### Activity
Print every record below exactly as it stands, but leave out the pictures.
Source data: Begin
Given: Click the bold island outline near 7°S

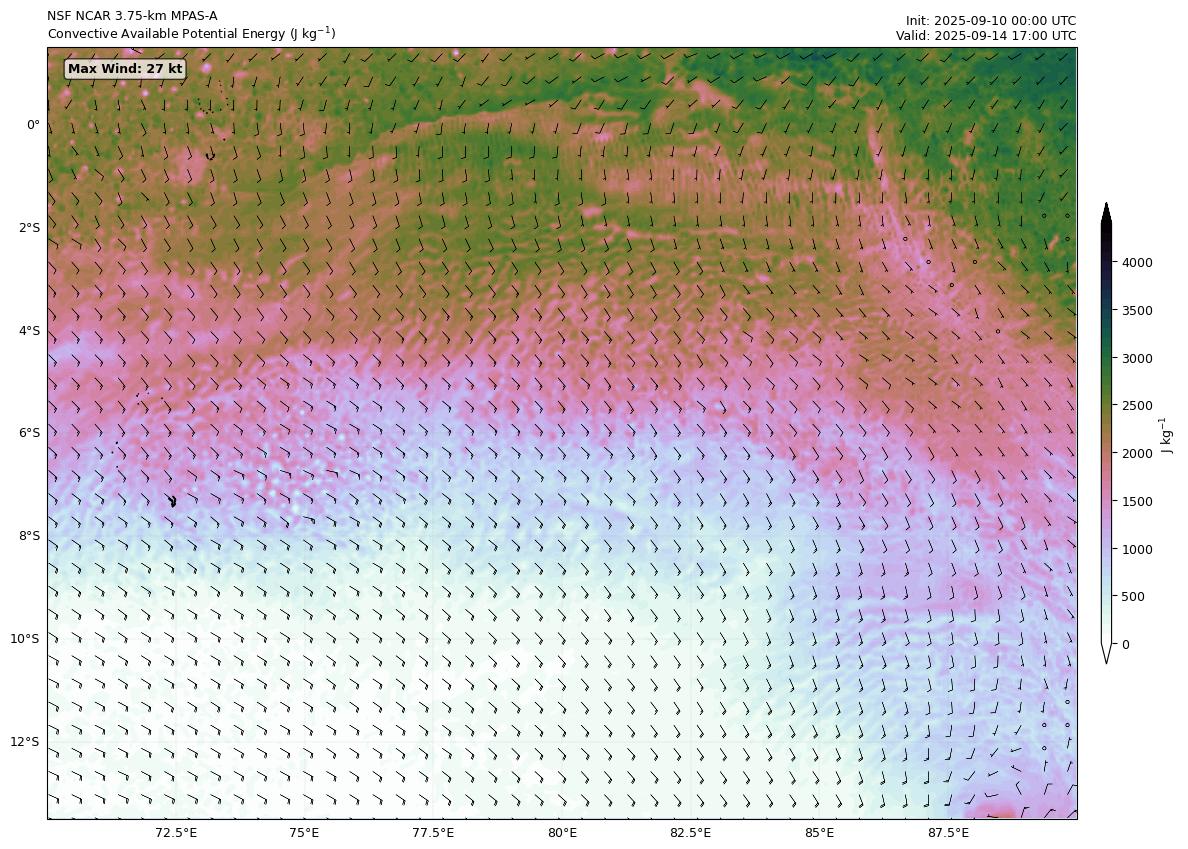Looking at the screenshot, I should 173,501.
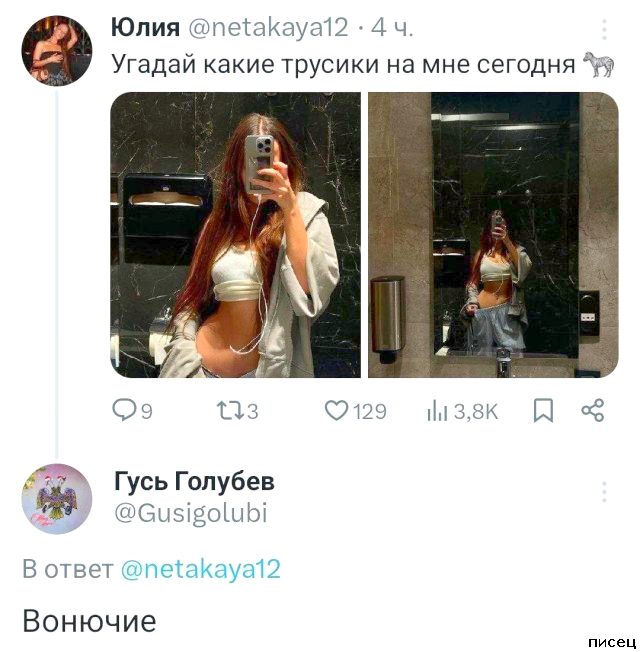Screen dimensions: 640x652
Task: Follow the @netakaya12 mention after В ответ
Action: (x=200, y=570)
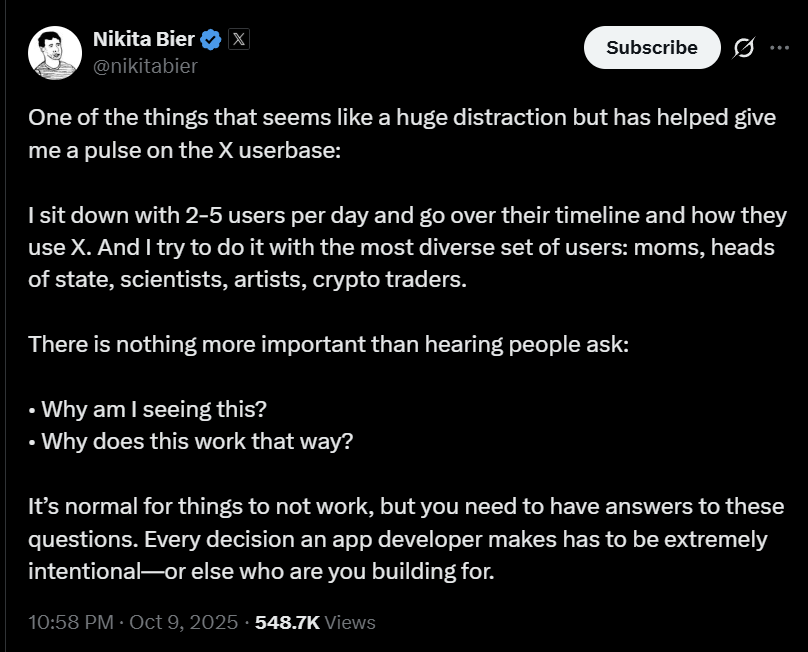Open the three-dot More options menu
808x652 pixels.
(x=779, y=48)
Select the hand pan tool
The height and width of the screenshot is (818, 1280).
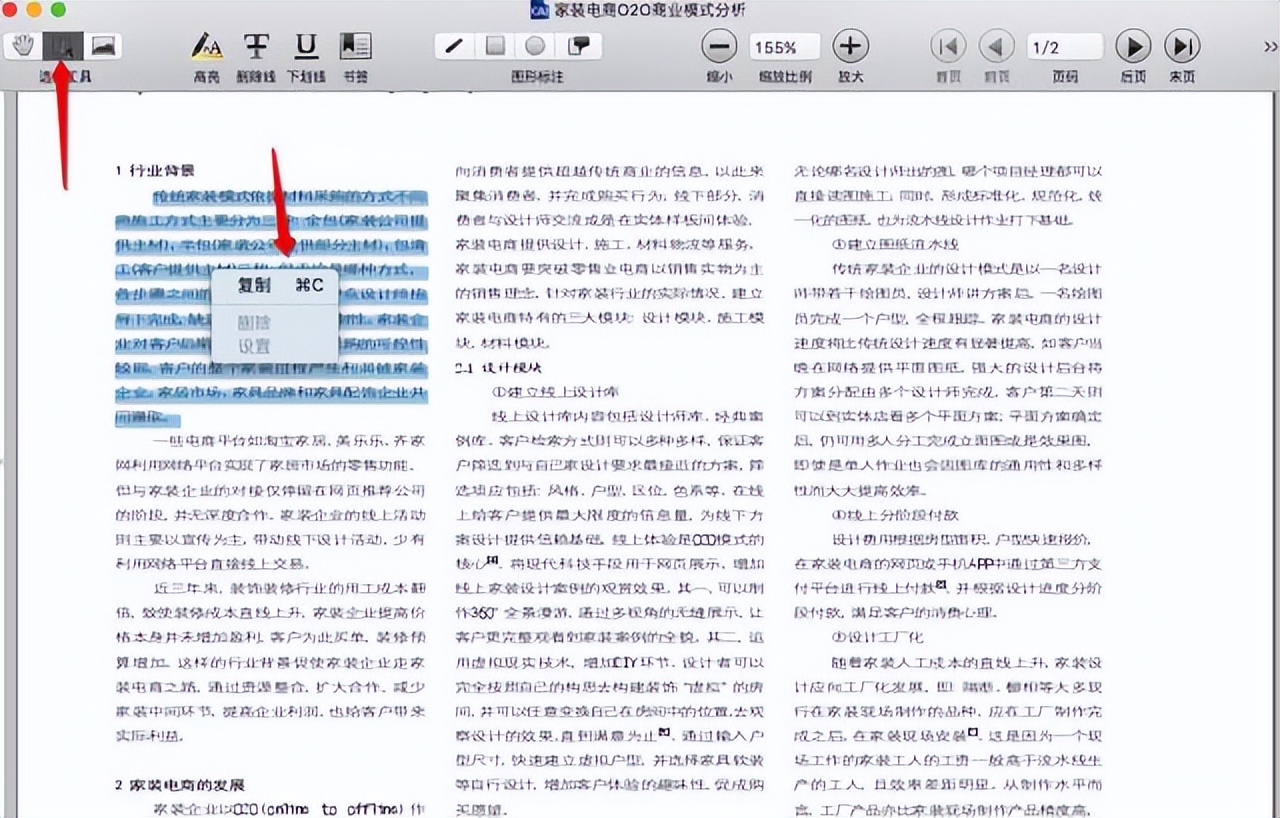(x=21, y=45)
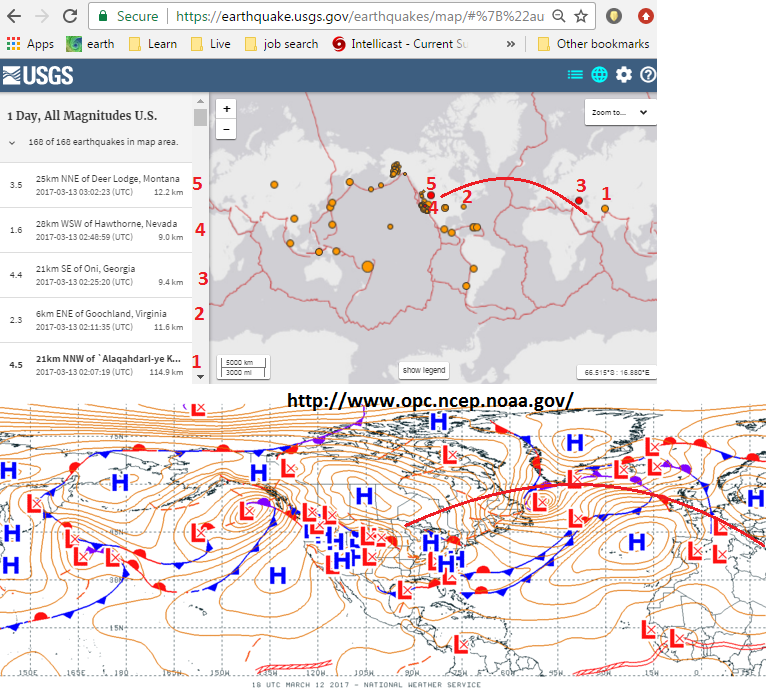Click the USGS logo
This screenshot has height=696, width=766.
tap(38, 75)
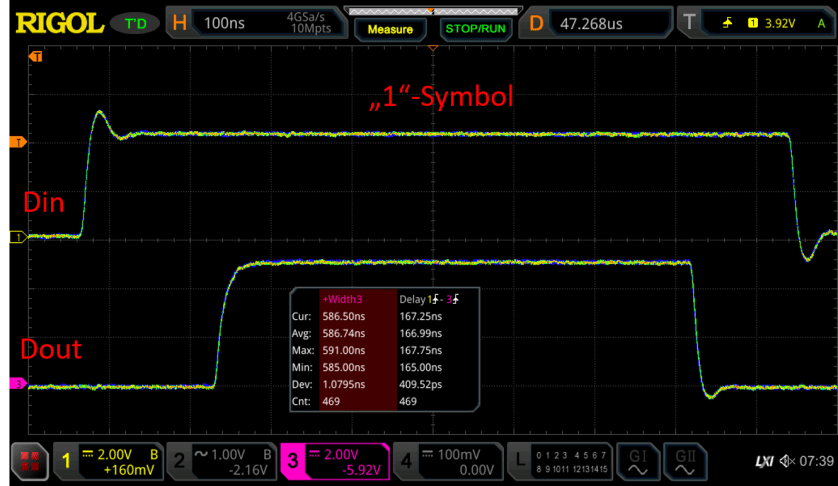The image size is (838, 486).
Task: Open the function navigation grid icon
Action: (x=27, y=461)
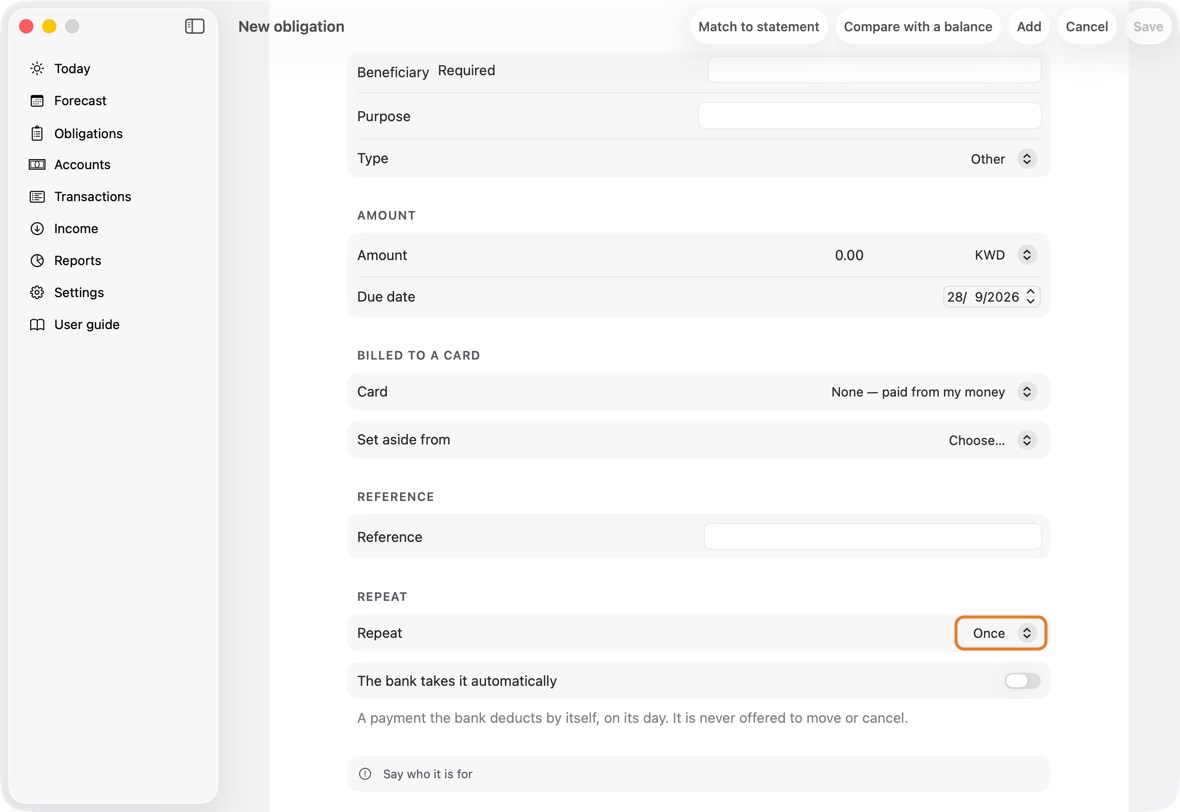Click the Settings gear icon

pos(37,293)
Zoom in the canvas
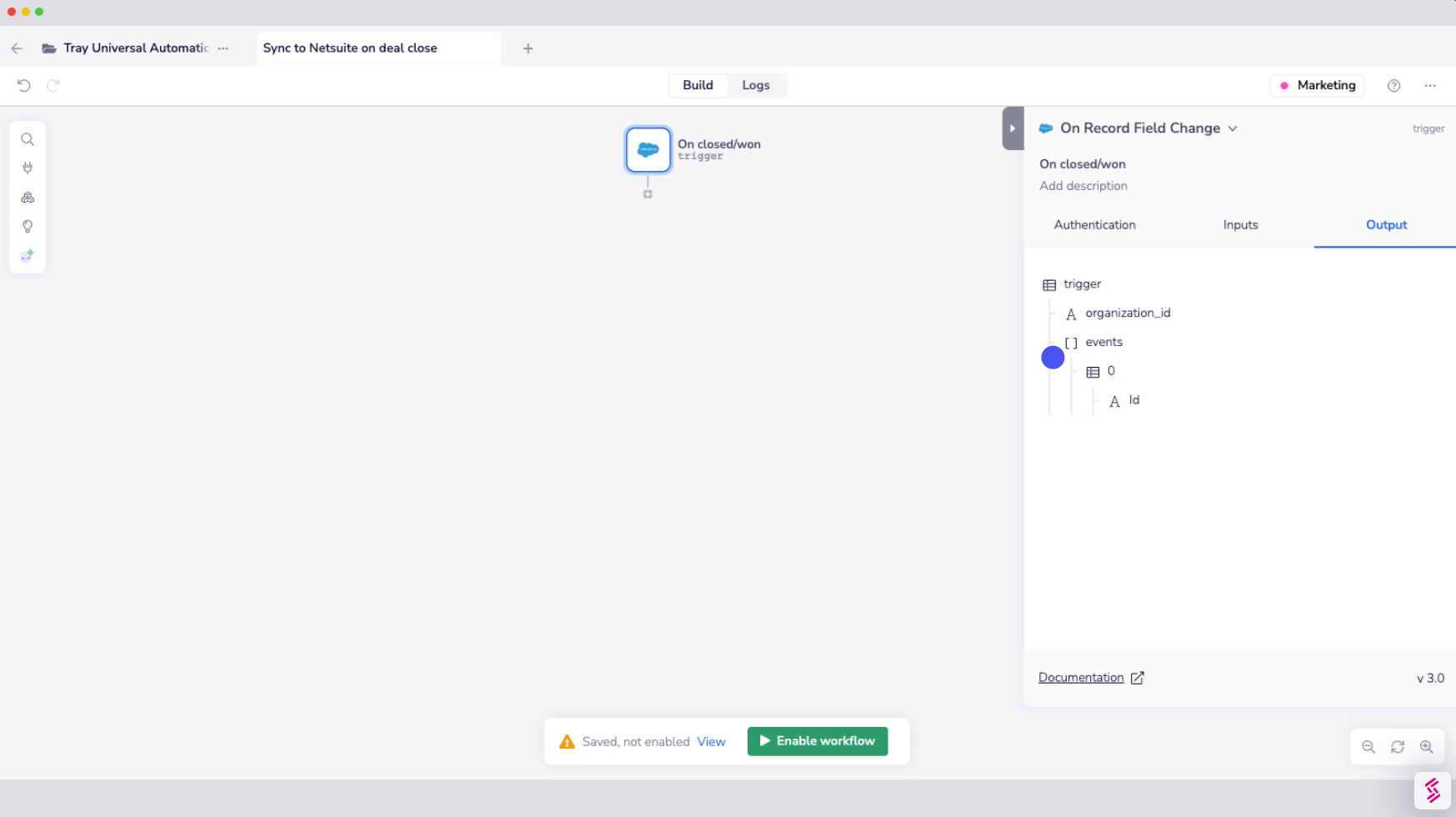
Source data: End
### Answer to this task
Given: Click the bold island outline near 7°S

Looking at the screenshot, I should 173,501.
Screen dimensions: 640x652
Task: Follow the @netakaya12 mention after В ответ
Action: (x=200, y=570)
Open the three-dot More options menu
808x652 pixels.
(x=779, y=48)
Select the hand pan tool
The height and width of the screenshot is (818, 1280).
(x=21, y=45)
Click the USGS logo
This screenshot has height=696, width=766.
tap(38, 75)
The image size is (838, 486).
Task: Open the function navigation grid icon
Action: (x=27, y=461)
Click the Settings gear icon

pos(37,293)
Zoom in the canvas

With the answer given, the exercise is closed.